## Extracto del documento
Hay historias que es mejor transcribirlas tal cómo nos las cuentan, por la riqueza del lenguaje. La siguiente es la historia de unos jóvenes bolivianos exiliados en México que deciden hacer salteñas para sobrevivir. Me la contó uno de ellos, un amigo del que omitiré su nombre por preservarlo como fuente inagotable de anécdotas.
“Con un amigo y mi pareja tuvimos la aventura de vivir de la venta de salteñas durante un año y medio, allá en México, cuando estábamos exiliados y estudiando. Mi amigo me dice “hermano, nos vamos a morir de hambre; haremos salteñas para venderlas”. Yo le respondí que nunca había cocinado nada medianamente difícil, pero él me convenció de que se encargaría de todo. Y cómo yo lo conocía de habilidoso cocinero, no puse grandes reparos a su iniciativa.
Me explicó que necesitábamos capital de arranque y también me convenció de cambiar mis 50 dólares de reserva. Se los di para que comprara los ingredientes.
El día que nos encontramos los tres -él, mi enamorada y yo- para elaborar las salteñas le pregunté sobre el lugar dónde íbamos a ubicarnos para vender las salteñas. Él me dice que no me preocupe, que ya había invitados para el día siguiente, para la degustación en la casa.
– ¡No seas pelotudo! ¿He gastado mis 50 dólares para una degustación?
- He invitado a los amigos, no te preocupes.

## Datos
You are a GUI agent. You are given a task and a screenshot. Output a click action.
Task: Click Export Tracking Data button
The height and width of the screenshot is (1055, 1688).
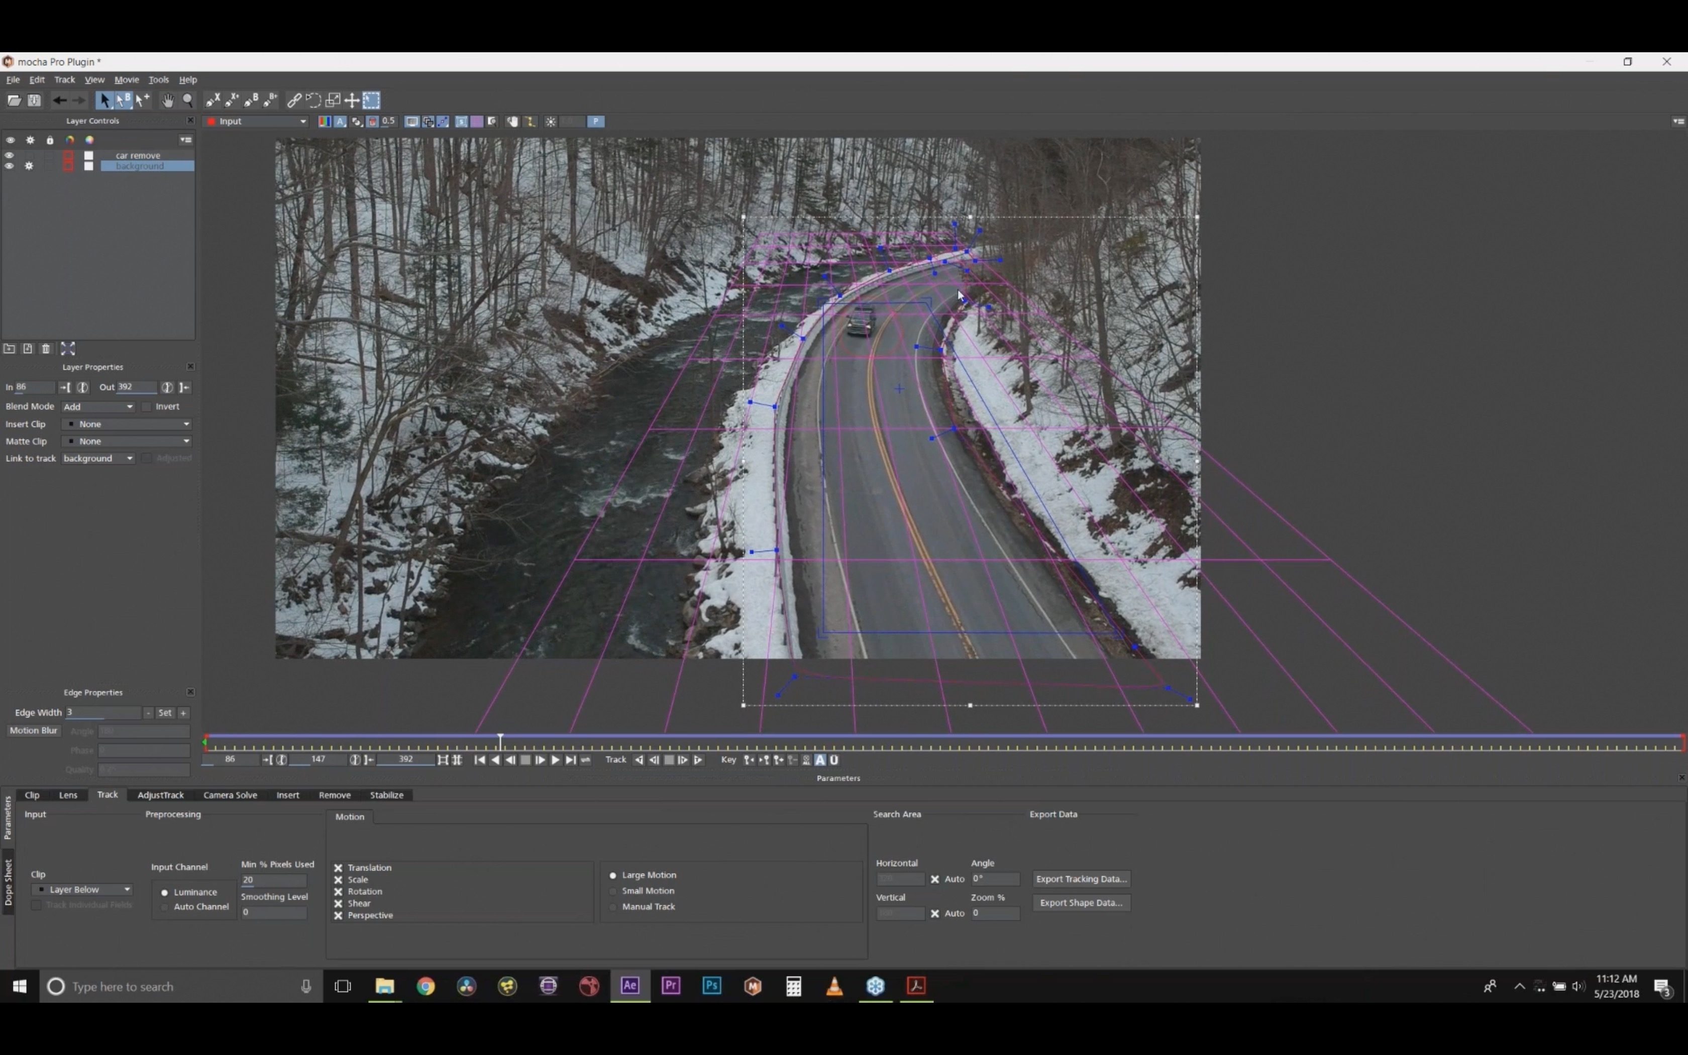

## Instrucciones y requisitos
En el extracto del documento, ¿qué cantidad de dinero de reserva se le entregó al amigo para comprar los ingredientes de las salteñas?

## Resultado de la tarea
Se le entregaron 50 dólares.